3.4. A human nerve-derived pericyte line expresses known pro-algesic mediators

Our findings from mouse indicate that Pdgfrb+ cells in sciatic nerve express high levels of pro-algesic mediators that are further up-regulated with nerve injury. We also present evidence to indicate that this effect is particularly striking in Pdgfrb+/Cd146+ mural cells, which are likely equivalent to the pericytes/vascular smooth muscle cells we visualised with tissue clearing; their numbers remained increased two months after PSNL.

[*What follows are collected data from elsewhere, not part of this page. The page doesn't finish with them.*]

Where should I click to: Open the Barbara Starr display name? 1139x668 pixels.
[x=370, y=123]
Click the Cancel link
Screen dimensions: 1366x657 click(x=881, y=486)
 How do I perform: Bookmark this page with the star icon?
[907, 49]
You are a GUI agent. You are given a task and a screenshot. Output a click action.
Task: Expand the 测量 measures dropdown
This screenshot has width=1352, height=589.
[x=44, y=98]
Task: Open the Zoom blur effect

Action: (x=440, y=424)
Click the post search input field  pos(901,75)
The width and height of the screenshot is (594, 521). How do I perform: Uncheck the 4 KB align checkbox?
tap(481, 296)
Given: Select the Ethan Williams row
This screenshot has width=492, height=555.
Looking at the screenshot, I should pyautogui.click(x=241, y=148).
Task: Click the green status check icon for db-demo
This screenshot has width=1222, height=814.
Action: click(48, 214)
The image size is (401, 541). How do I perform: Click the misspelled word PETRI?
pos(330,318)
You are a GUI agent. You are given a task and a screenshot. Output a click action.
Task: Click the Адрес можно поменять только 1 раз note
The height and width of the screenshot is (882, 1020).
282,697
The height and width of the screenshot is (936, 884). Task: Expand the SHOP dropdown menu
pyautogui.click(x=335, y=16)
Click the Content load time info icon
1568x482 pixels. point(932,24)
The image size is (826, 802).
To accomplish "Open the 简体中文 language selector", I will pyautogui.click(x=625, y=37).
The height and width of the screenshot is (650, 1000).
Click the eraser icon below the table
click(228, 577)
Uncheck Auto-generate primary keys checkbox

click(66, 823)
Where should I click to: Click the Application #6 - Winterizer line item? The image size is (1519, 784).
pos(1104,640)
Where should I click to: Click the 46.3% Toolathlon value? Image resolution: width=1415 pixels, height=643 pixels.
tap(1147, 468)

To test whether pericytes have similar pro-algesic potential in human, we studied two immortalized pericyte cell lines. Due to ease of availability, we started with a commercially available line derived from human placenta. In an effort to increase our translational relevance, we then also used a second line derived specifically from human sciatic nerve to match the tissue we were studying in mouse (Shimizu et al., 2011).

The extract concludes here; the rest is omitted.